**Task description**:
What you give back must match the data below character for character.

**Data to use**:
※
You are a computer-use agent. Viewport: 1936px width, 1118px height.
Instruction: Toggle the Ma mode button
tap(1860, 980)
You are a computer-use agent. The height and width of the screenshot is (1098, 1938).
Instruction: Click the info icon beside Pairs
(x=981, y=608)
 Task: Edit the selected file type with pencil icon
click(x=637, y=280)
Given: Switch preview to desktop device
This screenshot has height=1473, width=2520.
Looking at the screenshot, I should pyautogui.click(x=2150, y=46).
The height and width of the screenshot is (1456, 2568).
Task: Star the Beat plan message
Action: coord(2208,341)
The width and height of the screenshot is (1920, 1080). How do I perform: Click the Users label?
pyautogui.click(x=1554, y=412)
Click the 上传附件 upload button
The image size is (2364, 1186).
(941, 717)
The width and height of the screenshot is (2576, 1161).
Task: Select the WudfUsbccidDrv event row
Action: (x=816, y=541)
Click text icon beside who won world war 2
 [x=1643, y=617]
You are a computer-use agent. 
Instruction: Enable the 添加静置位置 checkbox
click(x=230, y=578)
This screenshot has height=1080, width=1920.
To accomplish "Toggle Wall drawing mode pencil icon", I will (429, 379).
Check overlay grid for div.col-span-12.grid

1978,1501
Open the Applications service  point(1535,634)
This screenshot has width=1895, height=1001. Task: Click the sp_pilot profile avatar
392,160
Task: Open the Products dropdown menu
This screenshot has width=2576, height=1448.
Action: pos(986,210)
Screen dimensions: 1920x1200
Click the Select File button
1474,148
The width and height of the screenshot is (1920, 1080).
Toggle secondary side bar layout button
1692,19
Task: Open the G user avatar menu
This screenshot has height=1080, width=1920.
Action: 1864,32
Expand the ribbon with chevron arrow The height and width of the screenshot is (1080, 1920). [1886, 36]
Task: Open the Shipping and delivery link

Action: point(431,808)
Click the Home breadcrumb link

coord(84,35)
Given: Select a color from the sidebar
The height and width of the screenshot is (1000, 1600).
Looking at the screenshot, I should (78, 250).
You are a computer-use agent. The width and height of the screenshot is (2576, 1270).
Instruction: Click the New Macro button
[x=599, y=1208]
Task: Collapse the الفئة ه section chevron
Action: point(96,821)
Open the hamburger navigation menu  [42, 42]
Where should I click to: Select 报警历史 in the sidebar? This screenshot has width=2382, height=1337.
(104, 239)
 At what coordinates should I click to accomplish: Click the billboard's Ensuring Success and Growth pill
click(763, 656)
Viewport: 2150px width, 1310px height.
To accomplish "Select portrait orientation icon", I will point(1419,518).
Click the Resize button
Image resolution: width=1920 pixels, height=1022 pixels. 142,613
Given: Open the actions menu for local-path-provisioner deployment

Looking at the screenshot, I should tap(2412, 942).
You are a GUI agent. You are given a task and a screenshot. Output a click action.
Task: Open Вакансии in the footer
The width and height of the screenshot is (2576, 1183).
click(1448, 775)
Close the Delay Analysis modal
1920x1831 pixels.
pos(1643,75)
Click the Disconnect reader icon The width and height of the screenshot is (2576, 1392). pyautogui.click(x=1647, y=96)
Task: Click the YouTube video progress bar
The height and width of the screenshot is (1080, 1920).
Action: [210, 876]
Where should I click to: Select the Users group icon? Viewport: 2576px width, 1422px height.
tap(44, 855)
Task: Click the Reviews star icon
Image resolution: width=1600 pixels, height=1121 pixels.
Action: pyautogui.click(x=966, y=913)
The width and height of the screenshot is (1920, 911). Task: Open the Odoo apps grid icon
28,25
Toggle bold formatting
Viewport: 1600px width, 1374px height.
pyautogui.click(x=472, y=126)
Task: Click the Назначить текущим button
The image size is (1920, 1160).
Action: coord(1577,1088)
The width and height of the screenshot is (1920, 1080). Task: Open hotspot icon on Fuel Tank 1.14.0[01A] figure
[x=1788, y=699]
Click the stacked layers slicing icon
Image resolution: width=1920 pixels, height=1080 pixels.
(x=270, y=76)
※
**Your response**:
You are a computer-use agent. Viewport: 1936px width, 1118px height.
Instruction: Toggle the Ma mode button
tap(1860, 980)
You are a computer-use agent. The height and width of the screenshot is (1098, 1938).
Instruction: Click the info icon beside Pairs
(x=981, y=608)
 Task: Edit the selected file type with pencil icon
click(x=637, y=280)
Given: Switch preview to desktop device
This screenshot has height=1473, width=2520.
Looking at the screenshot, I should pyautogui.click(x=2150, y=46).
The height and width of the screenshot is (1456, 2568).
Task: Star the Beat plan message
Action: coord(2208,341)
The width and height of the screenshot is (1920, 1080). How do I perform: Click the Users label?
pyautogui.click(x=1554, y=412)
Click the 上传附件 upload button
The image size is (2364, 1186).
(941, 717)
The width and height of the screenshot is (2576, 1161).
Task: Select the WudfUsbccidDrv event row
Action: (x=816, y=541)
Click text icon beside who won world war 2
 [x=1643, y=617]
You are a computer-use agent. 
Instruction: Enable the 添加静置位置 checkbox
click(x=230, y=578)
This screenshot has height=1080, width=1920.
To accomplish "Toggle Wall drawing mode pencil icon", I will (429, 379).
Check overlay grid for div.col-span-12.grid

1978,1501
Open the Applications service  point(1535,634)
This screenshot has width=1895, height=1001. Task: Click the sp_pilot profile avatar
392,160
Task: Open the Products dropdown menu
This screenshot has width=2576, height=1448.
Action: pos(986,210)
Screen dimensions: 1920x1200
Click the Select File button
1474,148
The width and height of the screenshot is (1920, 1080).
Toggle secondary side bar layout button
1692,19
Task: Open the G user avatar menu
This screenshot has height=1080, width=1920.
Action: 1864,32
Expand the ribbon with chevron arrow The height and width of the screenshot is (1080, 1920). [1886, 36]
Task: Open the Shipping and delivery link

Action: point(431,808)
Click the Home breadcrumb link

coord(84,35)
Given: Select a color from the sidebar
The height and width of the screenshot is (1000, 1600).
Looking at the screenshot, I should (78, 250).
You are a computer-use agent. The width and height of the screenshot is (2576, 1270).
Instruction: Click the New Macro button
[x=599, y=1208]
Task: Collapse the الفئة ه section chevron
Action: point(96,821)
Open the hamburger navigation menu  [42, 42]
Where should I click to: Select 报警历史 in the sidebar? This screenshot has width=2382, height=1337.
(104, 239)
 At what coordinates should I click to accomplish: Click the billboard's Ensuring Success and Growth pill
click(763, 656)
Viewport: 2150px width, 1310px height.
To accomplish "Select portrait orientation icon", I will point(1419,518).
Click the Resize button
Image resolution: width=1920 pixels, height=1022 pixels. 142,613
Given: Open the actions menu for local-path-provisioner deployment

Looking at the screenshot, I should tap(2412, 942).
You are a GUI agent. You are given a task and a screenshot. Output a click action.
Task: Open Вакансии in the footer
The width and height of the screenshot is (2576, 1183).
click(1448, 775)
Close the Delay Analysis modal
1920x1831 pixels.
pos(1643,75)
Click the Disconnect reader icon The width and height of the screenshot is (2576, 1392). pyautogui.click(x=1647, y=96)
Task: Click the YouTube video progress bar
The height and width of the screenshot is (1080, 1920).
Action: [210, 876]
Where should I click to: Select the Users group icon? Viewport: 2576px width, 1422px height.
tap(44, 855)
Task: Click the Reviews star icon
Image resolution: width=1600 pixels, height=1121 pixels.
Action: pyautogui.click(x=966, y=913)
The width and height of the screenshot is (1920, 911). Task: Open the Odoo apps grid icon
28,25
Toggle bold formatting
Viewport: 1600px width, 1374px height.
pyautogui.click(x=472, y=126)
Task: Click the Назначить текущим button
The image size is (1920, 1160).
Action: coord(1577,1088)
The width and height of the screenshot is (1920, 1080). Task: Open hotspot icon on Fuel Tank 1.14.0[01A] figure
[x=1788, y=699]
Click the stacked layers slicing icon
Image resolution: width=1920 pixels, height=1080 pixels.
(x=270, y=76)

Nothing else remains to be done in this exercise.